## start SOURCE EXCERPT

GOLDSEA | ASIAN AMERICAN RAGS-TO-RICHES SAGAS

MIDAS OF MEMORY

PAGE 1 OF 6

he man who came down to the lobby to greet us was well over six-feet and stooped a bit as though not wanting to impose by his height. He was dressed in a blue polo shirt and jeans. His face wore a gentle, kindly expression. No doubt he was an assistant to the big man himself. We were impressed by his unassuming friendliness. He certainly wasn't the abrupt and haughty palace guard so common in the corporate world. The hand he extended was as warm and gentle as the expression on his unlined face.

     "Hi, I'm John," he said in a soft, almost hesitant voice, as though not wanting to presume with that bit of information.

     "John Tu?" we asked. We refrained from adding, The dynamo who, with his partner David Sun, founded Kingston Technologies and turned it into a multi-billion-dollar company, the world's leading independent supplier of memory modules? The same John Tu who in eight short years has taken on the stature of an Asian American business legend?

     The man nodded with a vaguely apologetic expression as though concerned that he might have disappointed us.

## end SOURCE EXCERPT
## start ENTRIES PROVIDED

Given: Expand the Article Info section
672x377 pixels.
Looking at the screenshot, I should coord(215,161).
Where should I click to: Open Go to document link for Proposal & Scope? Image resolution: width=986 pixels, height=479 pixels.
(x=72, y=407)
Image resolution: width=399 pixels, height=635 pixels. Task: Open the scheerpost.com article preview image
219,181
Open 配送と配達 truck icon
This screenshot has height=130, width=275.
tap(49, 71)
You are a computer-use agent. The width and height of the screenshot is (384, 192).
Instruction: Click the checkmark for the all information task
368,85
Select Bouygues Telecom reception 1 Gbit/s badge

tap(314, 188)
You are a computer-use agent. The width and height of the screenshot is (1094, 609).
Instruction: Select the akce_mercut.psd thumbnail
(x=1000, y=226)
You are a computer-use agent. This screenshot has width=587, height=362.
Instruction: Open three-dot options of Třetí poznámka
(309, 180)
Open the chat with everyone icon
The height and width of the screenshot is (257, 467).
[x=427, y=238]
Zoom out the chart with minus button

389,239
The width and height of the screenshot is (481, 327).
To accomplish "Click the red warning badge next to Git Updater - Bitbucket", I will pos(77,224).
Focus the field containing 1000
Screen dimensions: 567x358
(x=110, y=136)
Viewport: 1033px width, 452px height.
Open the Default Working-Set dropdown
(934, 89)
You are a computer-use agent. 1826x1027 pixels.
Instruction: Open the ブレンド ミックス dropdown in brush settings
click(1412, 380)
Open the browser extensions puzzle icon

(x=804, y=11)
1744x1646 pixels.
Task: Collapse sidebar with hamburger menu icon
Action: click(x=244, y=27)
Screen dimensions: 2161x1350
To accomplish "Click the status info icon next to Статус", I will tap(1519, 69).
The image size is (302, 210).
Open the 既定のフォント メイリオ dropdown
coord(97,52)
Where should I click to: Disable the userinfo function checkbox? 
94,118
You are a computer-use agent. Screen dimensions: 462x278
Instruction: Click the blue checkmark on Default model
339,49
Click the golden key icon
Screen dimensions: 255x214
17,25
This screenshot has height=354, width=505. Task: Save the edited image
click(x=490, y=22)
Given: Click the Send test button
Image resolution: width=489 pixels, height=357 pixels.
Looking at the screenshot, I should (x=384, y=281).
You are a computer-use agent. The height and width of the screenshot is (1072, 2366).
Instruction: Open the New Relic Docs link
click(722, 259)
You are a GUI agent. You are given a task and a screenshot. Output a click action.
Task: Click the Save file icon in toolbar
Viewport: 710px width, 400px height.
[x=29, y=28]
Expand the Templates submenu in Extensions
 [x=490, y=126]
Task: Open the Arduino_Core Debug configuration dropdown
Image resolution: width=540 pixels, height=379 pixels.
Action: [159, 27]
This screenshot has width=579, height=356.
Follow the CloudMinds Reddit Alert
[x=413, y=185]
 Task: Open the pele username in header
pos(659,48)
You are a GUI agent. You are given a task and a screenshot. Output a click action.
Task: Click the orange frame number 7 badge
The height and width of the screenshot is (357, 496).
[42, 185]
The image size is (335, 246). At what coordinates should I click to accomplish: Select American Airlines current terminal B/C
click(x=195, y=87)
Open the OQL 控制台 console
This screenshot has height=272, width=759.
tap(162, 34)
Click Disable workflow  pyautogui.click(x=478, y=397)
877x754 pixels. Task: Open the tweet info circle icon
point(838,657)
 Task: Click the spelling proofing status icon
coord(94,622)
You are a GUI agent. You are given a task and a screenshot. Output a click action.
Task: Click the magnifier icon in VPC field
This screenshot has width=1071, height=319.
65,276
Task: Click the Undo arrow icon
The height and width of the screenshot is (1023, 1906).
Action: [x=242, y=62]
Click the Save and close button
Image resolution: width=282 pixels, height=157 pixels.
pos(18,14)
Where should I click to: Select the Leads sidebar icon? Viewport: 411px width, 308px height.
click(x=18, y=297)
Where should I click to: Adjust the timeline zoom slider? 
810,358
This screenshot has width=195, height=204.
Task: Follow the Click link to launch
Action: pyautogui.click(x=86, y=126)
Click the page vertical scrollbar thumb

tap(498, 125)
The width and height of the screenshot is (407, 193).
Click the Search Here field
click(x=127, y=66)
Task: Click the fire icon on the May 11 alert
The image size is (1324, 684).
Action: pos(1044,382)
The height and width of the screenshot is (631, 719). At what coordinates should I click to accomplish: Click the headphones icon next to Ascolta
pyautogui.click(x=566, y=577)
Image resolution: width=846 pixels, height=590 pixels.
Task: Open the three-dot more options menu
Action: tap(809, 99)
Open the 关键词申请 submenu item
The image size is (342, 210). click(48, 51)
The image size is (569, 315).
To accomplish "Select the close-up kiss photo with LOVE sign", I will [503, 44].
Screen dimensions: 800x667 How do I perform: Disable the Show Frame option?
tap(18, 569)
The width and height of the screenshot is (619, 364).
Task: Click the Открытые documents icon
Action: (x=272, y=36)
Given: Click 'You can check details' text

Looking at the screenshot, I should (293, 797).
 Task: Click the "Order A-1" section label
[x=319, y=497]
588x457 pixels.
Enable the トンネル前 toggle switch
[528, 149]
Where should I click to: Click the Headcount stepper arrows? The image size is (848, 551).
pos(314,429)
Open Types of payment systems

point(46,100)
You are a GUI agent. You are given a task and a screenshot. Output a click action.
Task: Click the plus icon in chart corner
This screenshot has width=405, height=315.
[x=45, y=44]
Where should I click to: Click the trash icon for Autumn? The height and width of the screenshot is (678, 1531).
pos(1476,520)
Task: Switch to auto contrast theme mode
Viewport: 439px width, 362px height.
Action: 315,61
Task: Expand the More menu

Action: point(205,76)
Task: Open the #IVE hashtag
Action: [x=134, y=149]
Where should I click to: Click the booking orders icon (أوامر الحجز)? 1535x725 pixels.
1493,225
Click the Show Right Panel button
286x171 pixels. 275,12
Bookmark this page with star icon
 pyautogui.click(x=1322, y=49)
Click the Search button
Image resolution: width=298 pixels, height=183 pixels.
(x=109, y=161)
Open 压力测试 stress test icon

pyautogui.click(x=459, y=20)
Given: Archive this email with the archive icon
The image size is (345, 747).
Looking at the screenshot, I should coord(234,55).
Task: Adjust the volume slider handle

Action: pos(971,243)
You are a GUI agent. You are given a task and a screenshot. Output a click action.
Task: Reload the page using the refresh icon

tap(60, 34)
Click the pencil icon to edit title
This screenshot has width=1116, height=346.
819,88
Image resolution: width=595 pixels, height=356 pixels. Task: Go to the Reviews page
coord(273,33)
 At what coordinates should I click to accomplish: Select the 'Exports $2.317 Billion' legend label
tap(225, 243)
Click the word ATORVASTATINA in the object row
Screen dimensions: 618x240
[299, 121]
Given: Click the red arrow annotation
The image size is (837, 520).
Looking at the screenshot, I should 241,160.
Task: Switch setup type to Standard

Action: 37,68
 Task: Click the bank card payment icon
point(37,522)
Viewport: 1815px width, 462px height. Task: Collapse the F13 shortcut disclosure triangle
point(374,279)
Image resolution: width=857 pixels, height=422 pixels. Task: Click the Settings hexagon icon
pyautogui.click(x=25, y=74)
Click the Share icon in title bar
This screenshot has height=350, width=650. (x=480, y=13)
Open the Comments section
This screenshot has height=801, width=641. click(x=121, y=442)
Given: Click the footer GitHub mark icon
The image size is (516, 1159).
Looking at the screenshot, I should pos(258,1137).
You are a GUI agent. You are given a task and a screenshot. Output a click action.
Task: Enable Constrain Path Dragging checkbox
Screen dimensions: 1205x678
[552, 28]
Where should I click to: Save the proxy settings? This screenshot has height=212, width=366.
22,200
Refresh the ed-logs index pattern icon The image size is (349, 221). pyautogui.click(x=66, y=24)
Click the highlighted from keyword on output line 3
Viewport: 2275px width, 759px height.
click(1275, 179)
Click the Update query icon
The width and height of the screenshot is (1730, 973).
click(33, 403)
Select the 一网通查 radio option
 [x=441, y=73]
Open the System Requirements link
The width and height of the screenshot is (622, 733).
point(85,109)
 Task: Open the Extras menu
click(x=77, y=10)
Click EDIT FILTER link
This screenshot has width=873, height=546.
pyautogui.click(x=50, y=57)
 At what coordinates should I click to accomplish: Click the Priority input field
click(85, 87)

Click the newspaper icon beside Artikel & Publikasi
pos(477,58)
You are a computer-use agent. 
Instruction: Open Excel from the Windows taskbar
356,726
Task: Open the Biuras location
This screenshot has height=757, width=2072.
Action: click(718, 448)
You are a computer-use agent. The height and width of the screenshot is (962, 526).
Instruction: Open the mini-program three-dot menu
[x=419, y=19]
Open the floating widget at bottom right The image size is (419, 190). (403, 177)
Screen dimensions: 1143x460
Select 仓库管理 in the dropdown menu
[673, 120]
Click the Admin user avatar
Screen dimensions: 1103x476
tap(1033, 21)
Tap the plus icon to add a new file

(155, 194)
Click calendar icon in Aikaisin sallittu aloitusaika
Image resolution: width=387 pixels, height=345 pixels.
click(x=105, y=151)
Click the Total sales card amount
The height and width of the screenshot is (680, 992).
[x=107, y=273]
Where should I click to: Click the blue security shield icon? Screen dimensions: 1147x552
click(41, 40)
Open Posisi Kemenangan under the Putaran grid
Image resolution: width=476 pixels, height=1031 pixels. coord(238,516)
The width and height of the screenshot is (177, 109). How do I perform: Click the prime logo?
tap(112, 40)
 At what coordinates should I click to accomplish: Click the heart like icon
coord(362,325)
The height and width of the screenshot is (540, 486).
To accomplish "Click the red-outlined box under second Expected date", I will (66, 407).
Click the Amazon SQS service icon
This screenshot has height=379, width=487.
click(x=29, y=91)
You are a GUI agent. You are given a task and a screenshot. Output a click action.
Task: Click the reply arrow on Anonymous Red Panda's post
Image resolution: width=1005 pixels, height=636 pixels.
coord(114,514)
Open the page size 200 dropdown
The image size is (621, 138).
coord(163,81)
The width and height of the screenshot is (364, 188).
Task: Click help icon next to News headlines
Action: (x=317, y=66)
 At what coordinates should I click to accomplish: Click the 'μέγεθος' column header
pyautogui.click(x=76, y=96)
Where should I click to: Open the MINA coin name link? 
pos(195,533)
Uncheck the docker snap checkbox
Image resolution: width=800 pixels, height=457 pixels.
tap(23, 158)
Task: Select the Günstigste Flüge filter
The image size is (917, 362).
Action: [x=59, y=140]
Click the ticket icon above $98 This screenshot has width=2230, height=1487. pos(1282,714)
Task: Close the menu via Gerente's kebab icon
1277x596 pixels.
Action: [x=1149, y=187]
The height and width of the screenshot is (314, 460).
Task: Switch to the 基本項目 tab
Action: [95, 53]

## end ENTRIES PROVIDED

▶ REQUIREMENTS
Repeat word for word the part of the John Tu profile from "GOLDSEA | ASIAN" up to and including "bit of information.". The material stands apart from the John Tu profile and has no connection to it.

▶ RESPONSE FOR THIS EXERCISE
GOLDSEA | ASIAN AMERICAN RAGS-TO-RICHES SAGAS

MIDAS OF MEMORY

PAGE 1 OF 6

he man who came down to the lobby to greet us was well over six-feet and stooped a bit as though not wanting to impose by his height. He was dressed in a blue polo shirt and jeans. His face wore a gentle, kindly expression. No doubt he was an assistant to the big man himself. We were impressed by his unassuming friendliness. He certainly wasn't the abrupt and haughty palace guard so common in the corporate world. The hand he extended was as warm and gentle as the expression on his unlined face.

     "Hi, I'm John," he said in a soft, almost hesitant voice, as though not wanting to presume with that bit of information.